◆ **WORK TO COMPLETE**: Please restate word for word all lines from the one containing "The width and" to the final line of the entries, and include no pictures.

※ ※ ※

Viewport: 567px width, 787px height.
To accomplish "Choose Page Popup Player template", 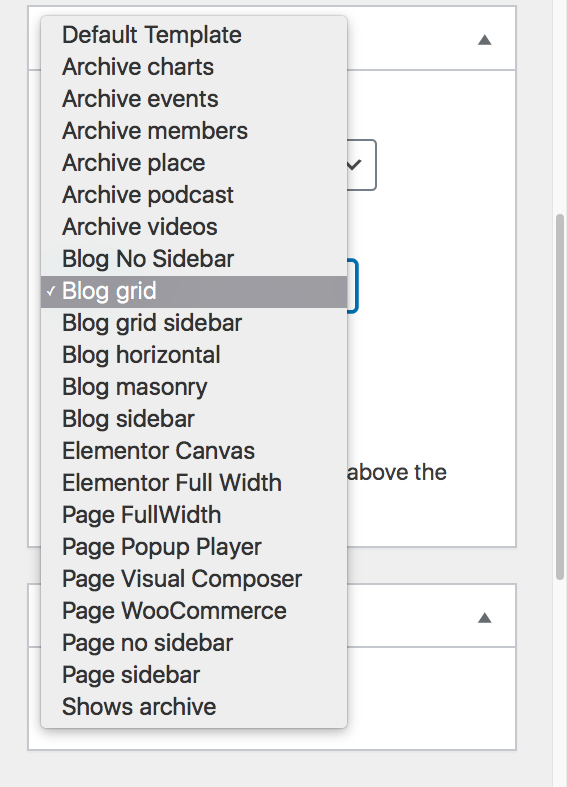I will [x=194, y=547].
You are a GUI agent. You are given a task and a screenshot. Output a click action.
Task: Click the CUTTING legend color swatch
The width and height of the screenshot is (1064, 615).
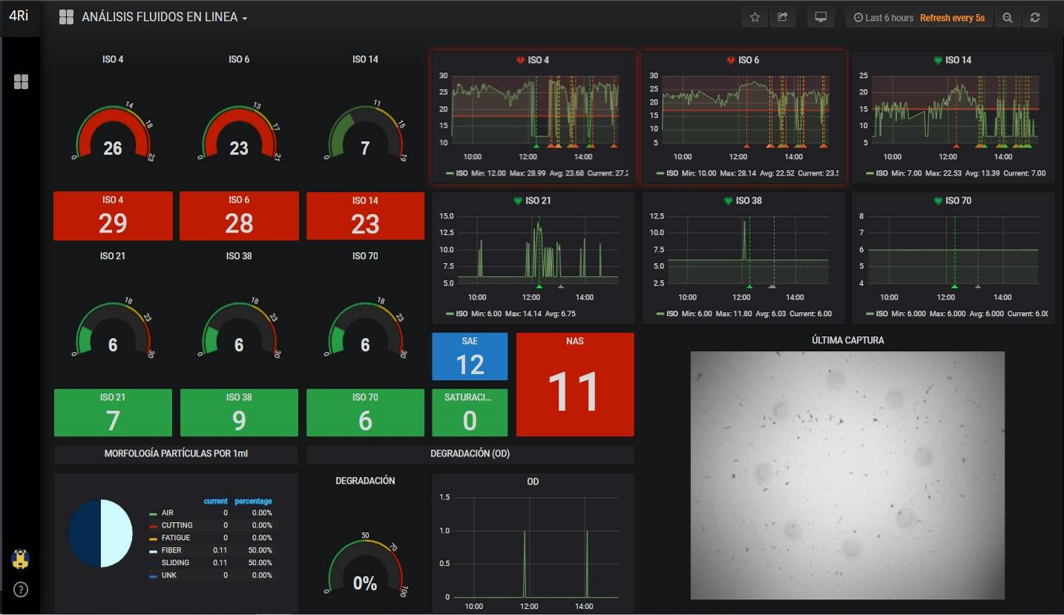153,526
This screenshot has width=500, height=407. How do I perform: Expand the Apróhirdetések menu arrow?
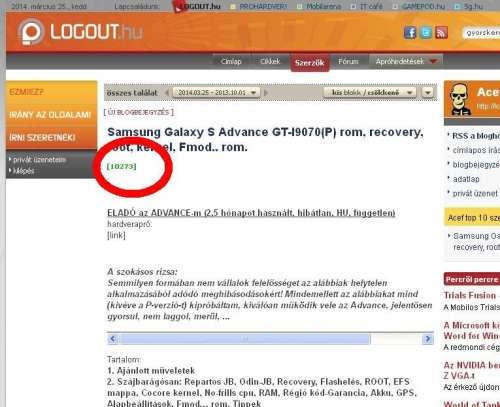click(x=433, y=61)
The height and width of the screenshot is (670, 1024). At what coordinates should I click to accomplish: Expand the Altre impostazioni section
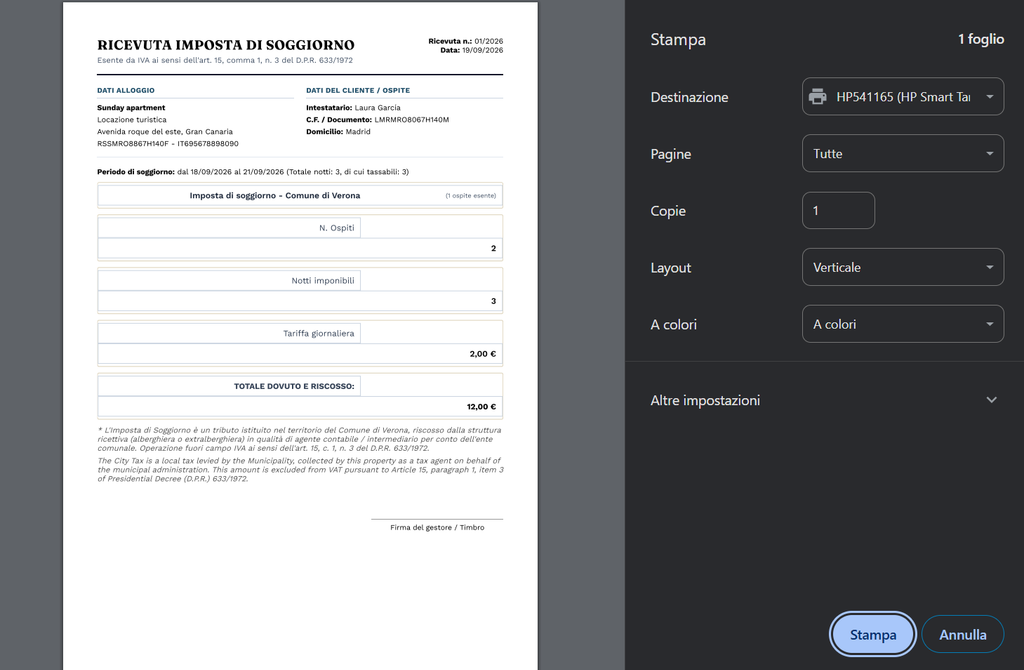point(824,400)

※ ※ ※

◆ **ANSWER SPACE**:
The width and height of the screenshot is (1064, 615).
153,526
This screenshot has width=500, height=407. How do I perform: Expand the Apróhirdetések menu arrow?
click(x=433, y=61)
The height and width of the screenshot is (670, 1024). At what coordinates should I click to accomplish: Expand the Altre impostazioni section
point(824,400)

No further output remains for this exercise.